___ Page text ___

Here is a chart that shows what I mean by “gangbusters”. The y axis is the total reviews per month for a set of North American cities, with Vancouver picked out in bold red. The total number of visits is probably about one-and-a-half times this number, so it’s a measure of overall Airbnb traffic in the city. You can see there is a seasonal trend, with traffic dropping off over winter and picking up again in summer, but it’s pretty clear that this summer’s peak is well above last summer for most of these cities. Vancouver is now running at well over twice the volume of last year. (Click to expand, and hit the back button to return to the post)

vancouver_1But there’s another way of looking at this growth. Vancouver is again highlighted in bold red in the chart below, which unpacks the overall traffic shown above. The x axis is the number of listings in the city, and the y axis is the average occupancy rate measured as the number of reviews per month per listing. Multiply them together and you get the total traffic for the city.

___

**Direction 1**
Repeat the Airbnb passage between "vancouver_1But there’s another" and "for the city.", inclusive, word for word.
**Direction 2**
Continue the Airbnb passage from its final sentence.
The listing after this point plays no part in the work.

___ Extracted material ___

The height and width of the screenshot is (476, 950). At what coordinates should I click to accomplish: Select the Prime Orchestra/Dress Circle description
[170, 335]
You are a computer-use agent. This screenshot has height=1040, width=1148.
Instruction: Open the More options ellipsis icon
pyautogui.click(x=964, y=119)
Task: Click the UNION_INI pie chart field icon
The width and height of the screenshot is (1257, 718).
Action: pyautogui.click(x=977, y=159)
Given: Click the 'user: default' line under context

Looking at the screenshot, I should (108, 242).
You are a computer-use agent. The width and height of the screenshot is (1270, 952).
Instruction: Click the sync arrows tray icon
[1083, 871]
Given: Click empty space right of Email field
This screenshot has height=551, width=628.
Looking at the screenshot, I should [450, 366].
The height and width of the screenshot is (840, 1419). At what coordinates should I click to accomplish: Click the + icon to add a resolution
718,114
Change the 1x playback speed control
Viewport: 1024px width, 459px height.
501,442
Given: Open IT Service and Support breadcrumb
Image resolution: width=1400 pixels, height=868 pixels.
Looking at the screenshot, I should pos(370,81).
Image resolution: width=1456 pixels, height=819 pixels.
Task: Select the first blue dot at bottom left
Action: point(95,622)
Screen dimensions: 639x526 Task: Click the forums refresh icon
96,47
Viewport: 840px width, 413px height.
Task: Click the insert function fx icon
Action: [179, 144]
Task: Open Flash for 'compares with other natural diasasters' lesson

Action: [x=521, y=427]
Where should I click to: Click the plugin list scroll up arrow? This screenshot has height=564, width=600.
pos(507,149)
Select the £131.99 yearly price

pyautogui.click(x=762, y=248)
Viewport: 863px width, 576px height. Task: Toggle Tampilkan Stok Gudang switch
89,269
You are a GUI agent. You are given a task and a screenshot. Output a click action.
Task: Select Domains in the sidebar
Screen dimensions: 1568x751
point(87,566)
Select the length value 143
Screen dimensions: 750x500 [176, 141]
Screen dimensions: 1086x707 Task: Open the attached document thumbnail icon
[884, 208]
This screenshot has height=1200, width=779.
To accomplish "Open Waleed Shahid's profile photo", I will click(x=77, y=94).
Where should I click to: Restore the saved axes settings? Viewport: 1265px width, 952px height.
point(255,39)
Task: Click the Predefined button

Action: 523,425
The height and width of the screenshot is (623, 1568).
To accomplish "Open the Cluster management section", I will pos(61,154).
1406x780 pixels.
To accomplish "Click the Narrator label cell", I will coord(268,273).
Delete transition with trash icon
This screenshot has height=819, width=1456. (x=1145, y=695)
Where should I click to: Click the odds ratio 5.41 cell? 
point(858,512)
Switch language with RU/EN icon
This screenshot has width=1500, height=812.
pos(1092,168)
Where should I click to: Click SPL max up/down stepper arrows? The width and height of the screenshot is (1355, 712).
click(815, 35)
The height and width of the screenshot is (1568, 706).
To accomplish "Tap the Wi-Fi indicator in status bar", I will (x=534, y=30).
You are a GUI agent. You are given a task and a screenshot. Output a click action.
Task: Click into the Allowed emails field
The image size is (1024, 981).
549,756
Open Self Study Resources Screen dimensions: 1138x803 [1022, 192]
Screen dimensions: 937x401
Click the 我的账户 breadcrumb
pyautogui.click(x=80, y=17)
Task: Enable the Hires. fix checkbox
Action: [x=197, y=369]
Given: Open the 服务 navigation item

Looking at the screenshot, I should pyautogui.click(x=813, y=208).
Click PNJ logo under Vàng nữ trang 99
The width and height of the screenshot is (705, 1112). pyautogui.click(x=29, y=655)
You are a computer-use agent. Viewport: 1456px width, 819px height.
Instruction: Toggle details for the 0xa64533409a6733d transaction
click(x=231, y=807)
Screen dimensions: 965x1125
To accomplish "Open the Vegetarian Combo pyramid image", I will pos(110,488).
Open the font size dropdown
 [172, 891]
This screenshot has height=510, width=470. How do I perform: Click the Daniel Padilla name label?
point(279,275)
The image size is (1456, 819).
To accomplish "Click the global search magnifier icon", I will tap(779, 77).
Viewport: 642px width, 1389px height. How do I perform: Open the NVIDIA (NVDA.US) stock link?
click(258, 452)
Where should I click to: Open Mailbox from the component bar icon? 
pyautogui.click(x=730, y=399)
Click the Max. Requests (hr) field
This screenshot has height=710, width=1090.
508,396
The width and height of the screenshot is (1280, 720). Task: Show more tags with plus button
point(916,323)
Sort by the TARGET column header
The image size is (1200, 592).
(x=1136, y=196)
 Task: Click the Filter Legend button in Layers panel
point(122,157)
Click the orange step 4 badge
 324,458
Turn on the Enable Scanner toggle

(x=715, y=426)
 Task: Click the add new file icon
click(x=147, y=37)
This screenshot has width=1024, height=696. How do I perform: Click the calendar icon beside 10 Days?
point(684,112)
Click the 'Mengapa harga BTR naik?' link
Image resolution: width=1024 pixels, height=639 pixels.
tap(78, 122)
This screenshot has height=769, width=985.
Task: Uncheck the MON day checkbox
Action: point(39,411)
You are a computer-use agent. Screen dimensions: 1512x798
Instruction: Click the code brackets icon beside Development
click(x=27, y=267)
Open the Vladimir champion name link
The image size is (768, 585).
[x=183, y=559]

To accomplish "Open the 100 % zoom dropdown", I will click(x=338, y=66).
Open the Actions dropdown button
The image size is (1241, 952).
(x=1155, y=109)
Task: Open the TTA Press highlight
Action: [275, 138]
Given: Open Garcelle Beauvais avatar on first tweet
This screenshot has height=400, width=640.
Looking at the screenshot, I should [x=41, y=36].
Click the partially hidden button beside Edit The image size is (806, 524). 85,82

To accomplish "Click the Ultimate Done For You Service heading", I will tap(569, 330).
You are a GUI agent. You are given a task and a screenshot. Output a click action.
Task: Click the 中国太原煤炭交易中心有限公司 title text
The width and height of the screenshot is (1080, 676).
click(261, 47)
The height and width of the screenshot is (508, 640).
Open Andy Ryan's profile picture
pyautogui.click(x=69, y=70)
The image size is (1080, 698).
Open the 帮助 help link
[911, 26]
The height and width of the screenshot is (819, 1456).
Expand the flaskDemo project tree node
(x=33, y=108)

___

**Written reply 1**
vancouver_1But there’s another way of looking at this growth. Vancouver is again highlighted in bold red in the chart below, which unpacks the overall traffic shown above. The x axis is the number of listings in the city, and the y axis is the average occupancy rate measured as the number of reviews per month per listing. Multiply them together and you get the total traffic for the city.

**Written reply 2**
For most cities the trend is to more listings, with the occupancy rate going through the same seasonal trend we saw up above. (Although Philadelphia and Chicago are not doing so great, and San Francisco (the curly green line) seems to have hit a limit of listings, probably because of the drastic action Airbnb is taking to legitimize itself in that city. But that’s another story.)


An increase in traffic can come about two ways: more listings, or higher occupancy, and there’s a bit of a trade-off between the two. So Toronto and Montreal (yellow and brown) have seen a rapid growth in the number of listings and the occupancy rate has grown significantly, but not massively. Meanwhile Vancouver has not seen such a rapid growth in the number of listings, but the occupancy rate is growing like topsy.

Now if a hotel was counted as a single listing it would be way to the top left of this chart, while Airbnb wants to claim that its hosts are only occasionally renting out the place in which they live — which translates into the bottom right. The fact that Vancouver listings are getting used more often could be bad news for Airbnb in its battle for legitimacy, so if it can attract more hosts they may take up some of the slack and move the line out to the right and down a bit.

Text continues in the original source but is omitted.